Volkswagen’s compensation system ranges in the bottom third of the transparency rating - it is opaque. In the 2015 dieselgate scandal, which pushed the company’s operating income below the critical threshold of 5billion, all bonus payments were supposed to be cancelled. Instead of sticking to this clearly delineated bonus/penalty system, the company decided to lower the threshold to zero so that the executives would still get their awards.

It is not just Volkswagen, but other top German companies as well that are not helping public trust and confidence by the manner in which they obscure their remuneration policies for top managers.

Workers and union members complain about getting fired in bad times, while executives awarded themselves with generous pay checks. The obscurity of executive compensation systems enables them to undermine the incentive mechanisms.

The company’s directors are the ones who have the final say. It lies in their hands to provide full disclosure of the incentive mechanisms. However, the evidence is indisputable - up to now they have simply not decided to do so.

Even at Volkswagen, where the board is packed with labour unionists and social democratic politicians, compensation is opaque and incentives are blurry.

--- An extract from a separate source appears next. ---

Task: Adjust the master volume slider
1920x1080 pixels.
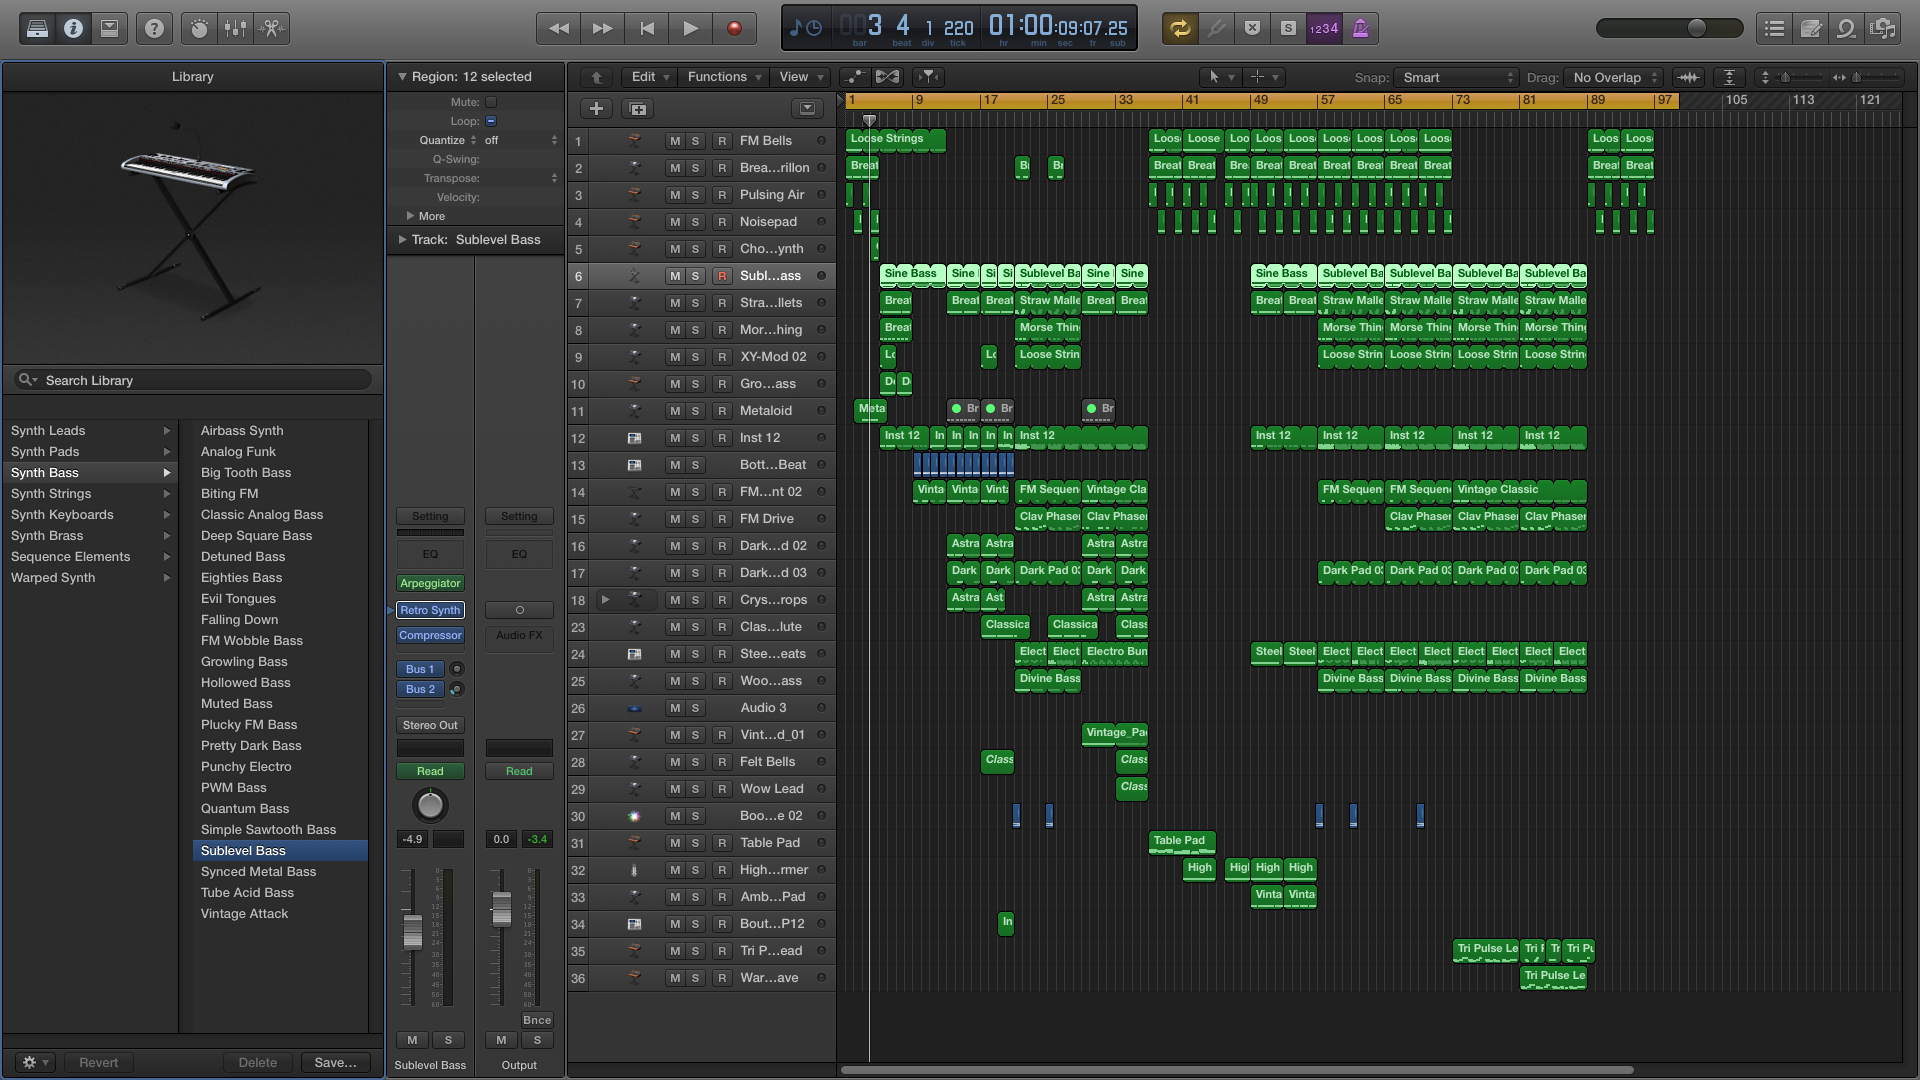Action: pos(1696,28)
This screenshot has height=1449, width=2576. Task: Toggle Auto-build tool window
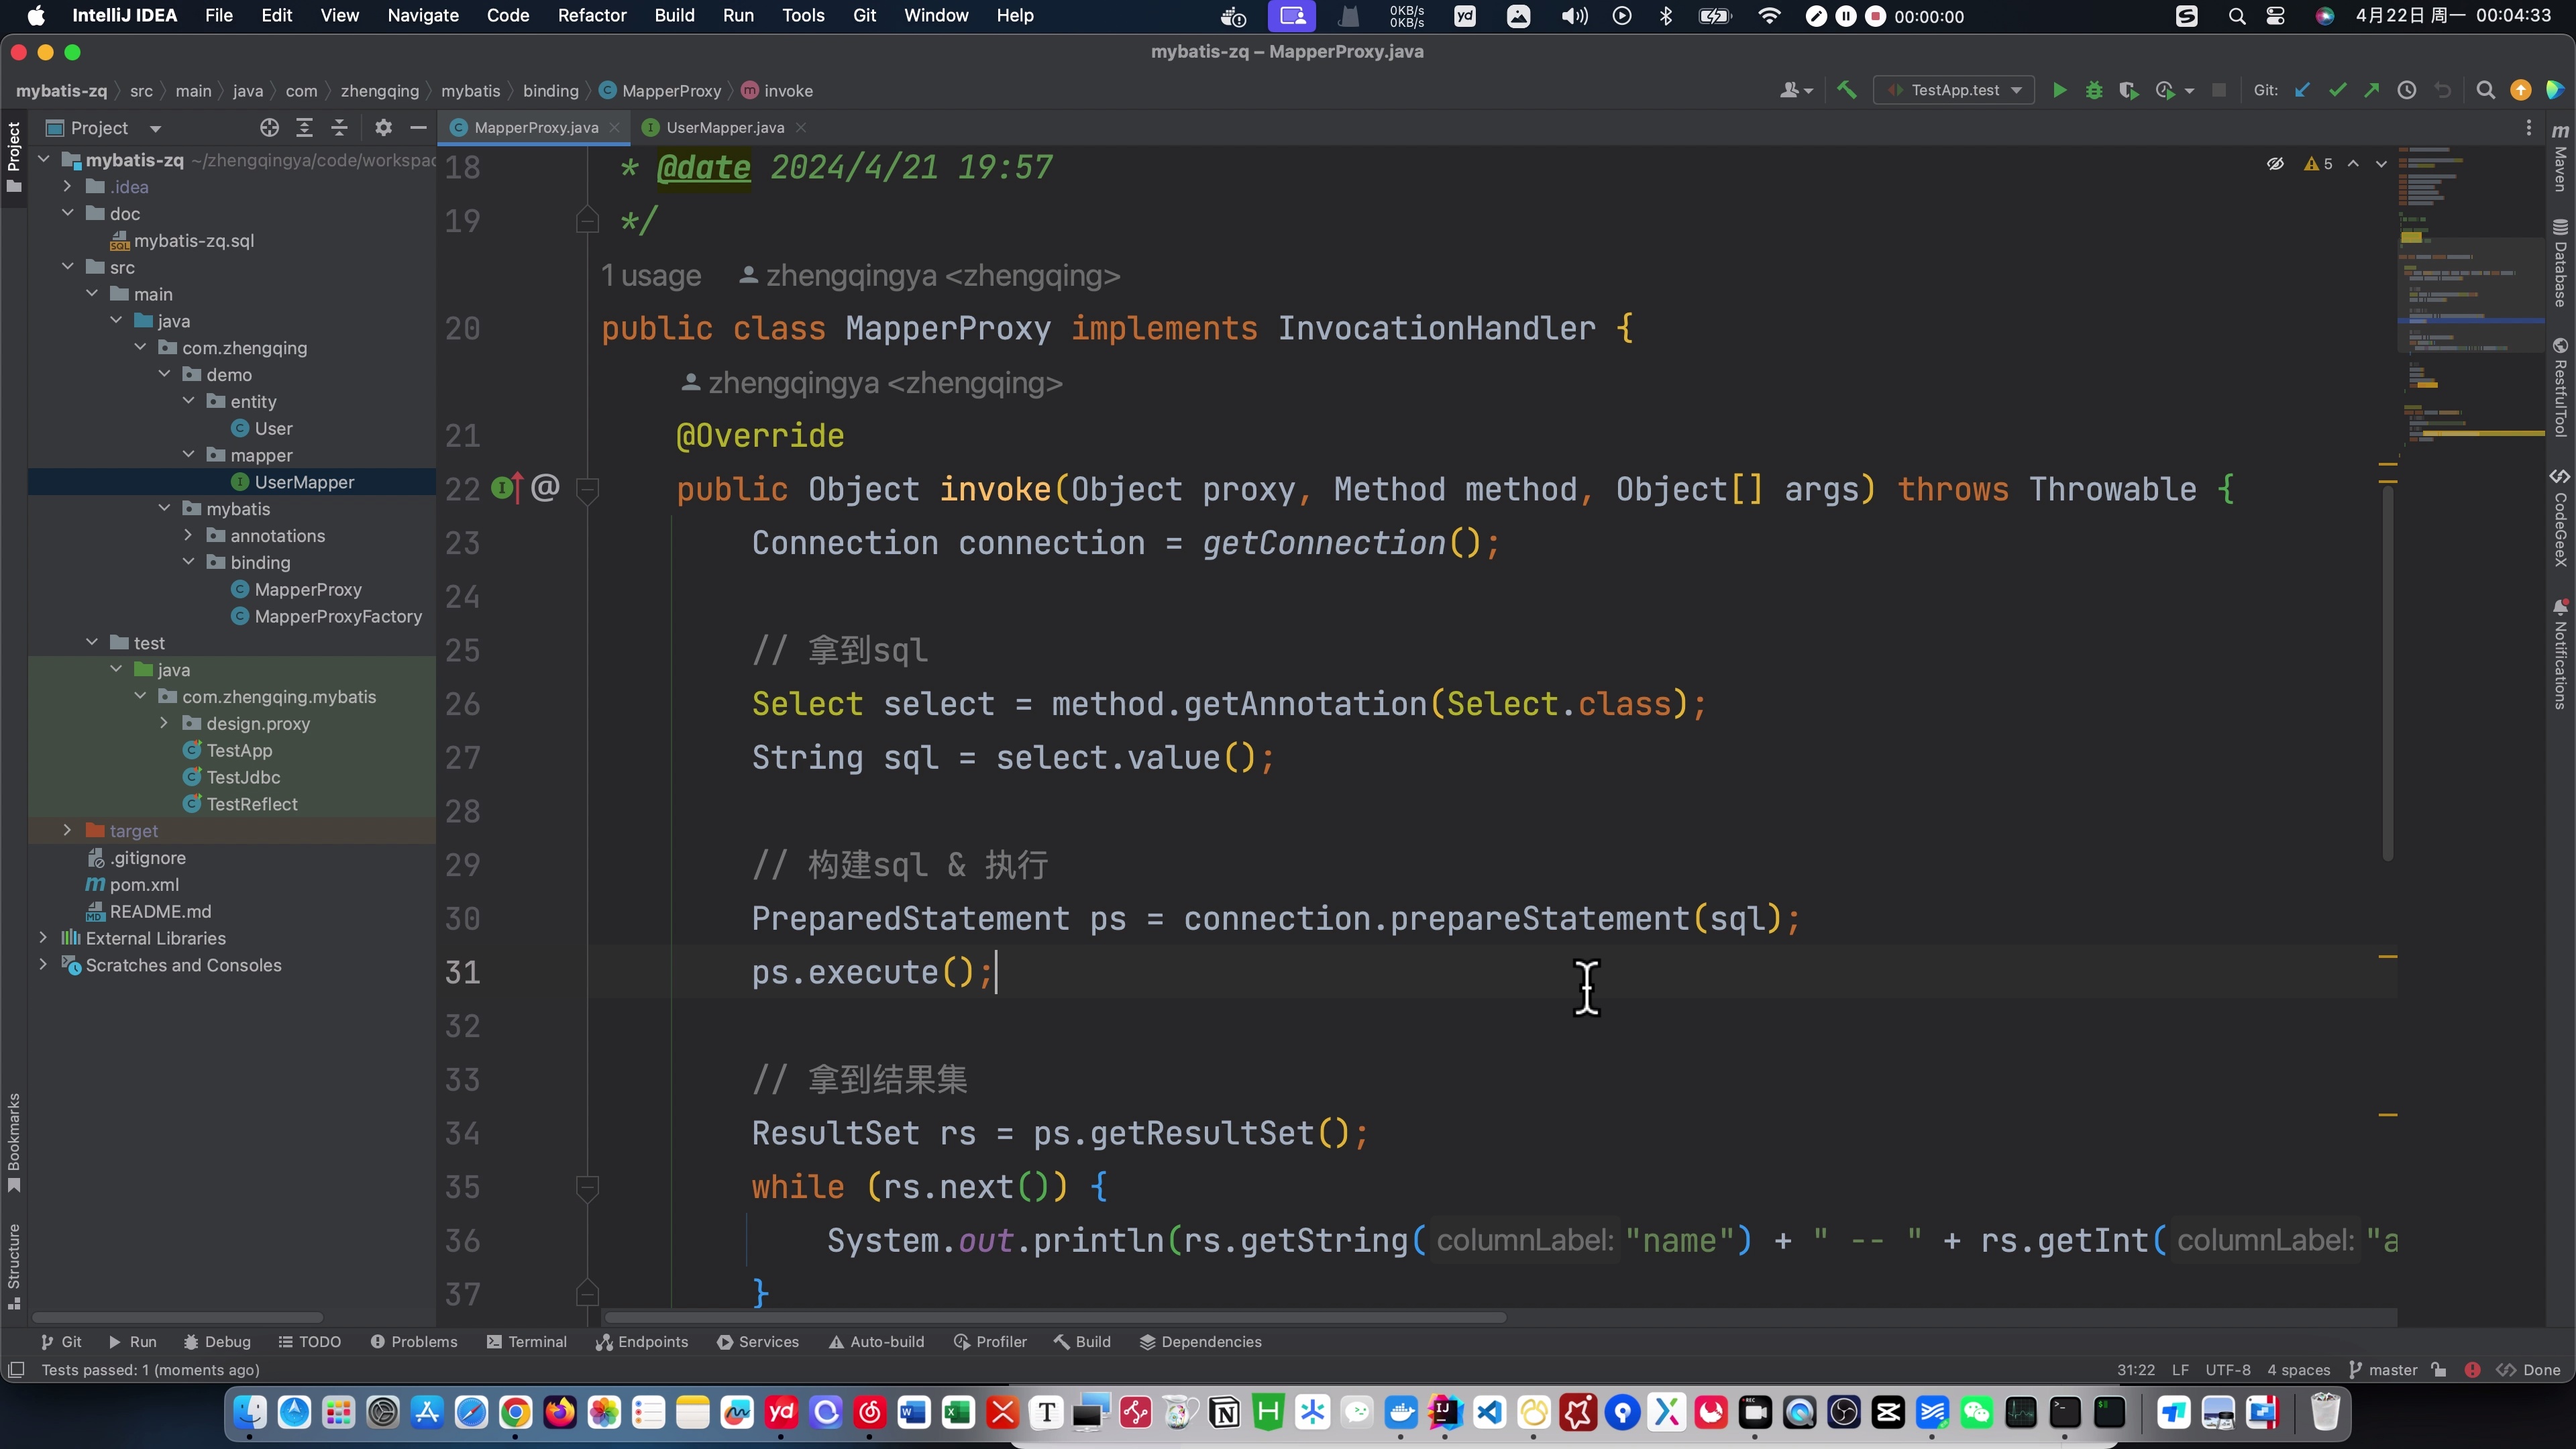pyautogui.click(x=876, y=1342)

One wonders what the German government is waiting for. On the one hand, it is concerned about ever more citizens joining demonstrations about large international trade agreements, which often mainly benefit the largest firms.

Opaque reporting

Allowing firms to continue their practice of opaque reporting while paying very generous levels of compensation for top executives only heightens the public’s concerns.

If the feeling of two ethical standards - one for the general public and another, much laxer one for top executives - persists, that sentiment may even be a real and present danger to the foundations of democracy.

No politician can rely any longer on companies living up to what they should be doing. The evidence clearly shows that they are not willing to do so. Unless companies are forced to release information on their executive compensation practices, this crucial issue will most probably remain a black box.

That is why the release of this information should be mandatory. Not taking this critical step further undermines democracy.

Philipp Immenkötter is Senior Research Analyst at the Flossbach von Storch Research Institute.